The breach saw the data of 139 million users such as usernames, names, email addresses, country and user-supplied data about their location being compromised.
The passwords were stored in a “hash” (think of it like encryption, kind of) and for some accounts that linked their Google accounts to Canva to login, those oAuth tokens were compromised.
Partial credit card information was also compromised, however Canva confirmed that they couldn’t be used for payments.
The size of the breach (which Canva’s security team detected mid-way through and stopped the full download) was roughly 139 million user details and password hashes for 61 million users.

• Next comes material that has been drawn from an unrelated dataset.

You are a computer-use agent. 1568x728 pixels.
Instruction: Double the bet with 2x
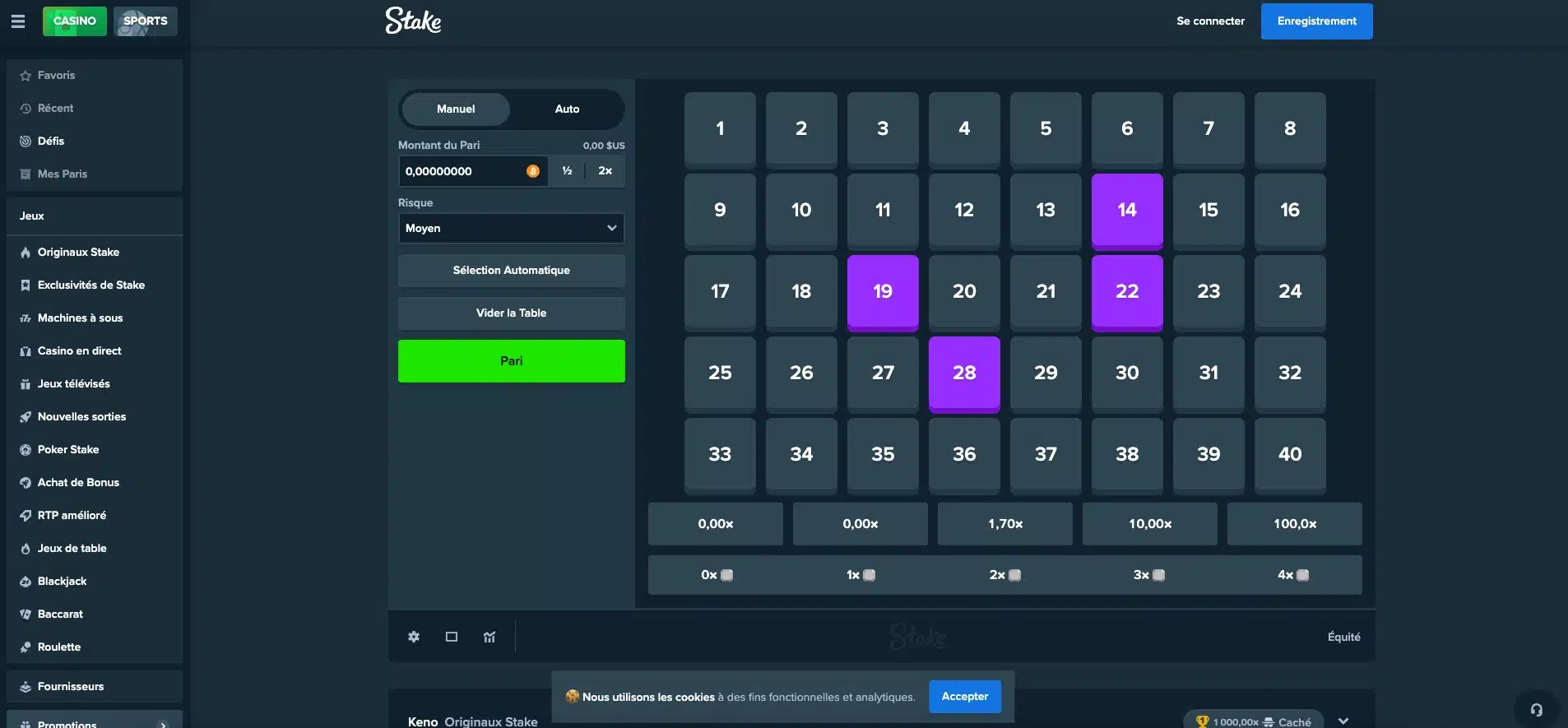click(x=605, y=171)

The good news is that Canva did take considerable efforts to circumvent such an attack, and whilst the unencrypted data that was exposed is of value, the passwords and oAuth tokens were encrypted and importantly – stored in an another location.
Canva also advised all users to change their passwords (despite assuring everyone that their password was safe). It is another friendly remind as to why you should have a different password for each of your online accounts.
Could this have been prevented?
This one is all about the response which was widely critised but fundamentally was pretty sound. Canva offered clients a year of 1Password (a Password Management tool). Canva provided a blog update to their user base explaining what the breach meant and how users could better protect themselves in the future.